What to produce:
Please state which valve the heart valve text says is the only one with two cusps.

Page text:
▬▬▬▬▬▬▬▬▬▬

Valves and the Electrical System – Anatomy of the Heart

00:00 So, here are the four heart valves. The ones in blue are the right sided ones of course, and the ones in red are the left sided ones. Let’s take the one at top of the diagram because that’s the front of the heart and that’s the tricuspid valve. Tricuspid means three cusps, three components and you can see that, right? You can see that there are three parts to the tricuspid valve. So, the blood is now passing through the tricuspid valve into the right ventricle and then there is going to be ven-… right ventricular contraction, squeeze and the blood is going out the pulmonary artery. Look at the blue valve to the left- that’s the pulmonary artery valve and you will notice it’s open because the right ventricle is squeezing blood through it. That blood goes to the lungs as we talked about, gets oxygenated, get… picks up oxygen, comes back through the pulmonary veins to the left atrium and then passes through the valve- the red circled valve on the right hand side of the diagram. Notice that valve only has two cusps. So, it is the only valve with two cusps. The other three valves have three cusps - the tricuspid valve, the pulmona-… pulmonic or pulmonary valve, the aortic valve, all have three cusps. But the mitral valve, which is between the left atrium and the left ventricle, has only two cusps. In fact, it resembles its name for the Bishop’s mitre which is the crown that the Bishop wears in the Catholic Church which basically has just two sides to it, resembling a little bit the mitral valve.

▬▬▬▬▬▬▬▬▬▬

Material supplied:
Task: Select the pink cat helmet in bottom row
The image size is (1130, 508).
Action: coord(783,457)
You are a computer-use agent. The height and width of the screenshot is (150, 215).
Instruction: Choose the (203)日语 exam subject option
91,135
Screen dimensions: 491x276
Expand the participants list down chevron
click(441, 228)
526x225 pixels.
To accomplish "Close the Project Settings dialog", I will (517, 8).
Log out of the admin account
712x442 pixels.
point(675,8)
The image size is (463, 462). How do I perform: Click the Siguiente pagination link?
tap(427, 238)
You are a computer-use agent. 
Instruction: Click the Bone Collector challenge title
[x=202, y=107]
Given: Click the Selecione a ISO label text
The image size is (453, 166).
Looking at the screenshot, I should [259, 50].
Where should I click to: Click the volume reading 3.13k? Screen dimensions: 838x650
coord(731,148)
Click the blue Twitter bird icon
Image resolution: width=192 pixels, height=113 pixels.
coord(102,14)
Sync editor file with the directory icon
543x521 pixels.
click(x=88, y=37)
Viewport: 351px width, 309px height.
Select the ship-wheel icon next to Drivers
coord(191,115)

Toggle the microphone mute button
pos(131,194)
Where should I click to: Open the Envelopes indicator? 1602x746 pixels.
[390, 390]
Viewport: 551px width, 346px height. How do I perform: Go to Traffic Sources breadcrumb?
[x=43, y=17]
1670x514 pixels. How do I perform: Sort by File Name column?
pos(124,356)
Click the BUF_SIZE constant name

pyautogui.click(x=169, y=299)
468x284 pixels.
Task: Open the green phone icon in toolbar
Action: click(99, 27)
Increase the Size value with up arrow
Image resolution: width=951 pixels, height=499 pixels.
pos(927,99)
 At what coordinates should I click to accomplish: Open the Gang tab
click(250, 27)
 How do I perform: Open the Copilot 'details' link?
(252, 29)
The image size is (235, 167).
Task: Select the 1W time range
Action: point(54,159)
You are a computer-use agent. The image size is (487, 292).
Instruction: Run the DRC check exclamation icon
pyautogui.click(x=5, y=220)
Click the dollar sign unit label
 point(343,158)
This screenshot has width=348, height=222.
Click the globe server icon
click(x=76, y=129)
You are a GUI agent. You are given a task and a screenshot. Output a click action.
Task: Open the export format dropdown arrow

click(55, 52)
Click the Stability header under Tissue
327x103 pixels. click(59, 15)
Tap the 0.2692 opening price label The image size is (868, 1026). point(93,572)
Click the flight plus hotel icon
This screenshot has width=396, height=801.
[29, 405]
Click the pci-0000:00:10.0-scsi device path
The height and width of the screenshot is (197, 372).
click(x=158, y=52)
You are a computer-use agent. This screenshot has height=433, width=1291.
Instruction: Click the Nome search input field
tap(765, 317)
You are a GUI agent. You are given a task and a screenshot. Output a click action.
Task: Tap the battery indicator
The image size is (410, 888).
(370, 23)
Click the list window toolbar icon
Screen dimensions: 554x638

▬▬▬▬▬▬▬▬▬▬

Exercise solution:
The mitral valve, between the left atrium and the left ventricle.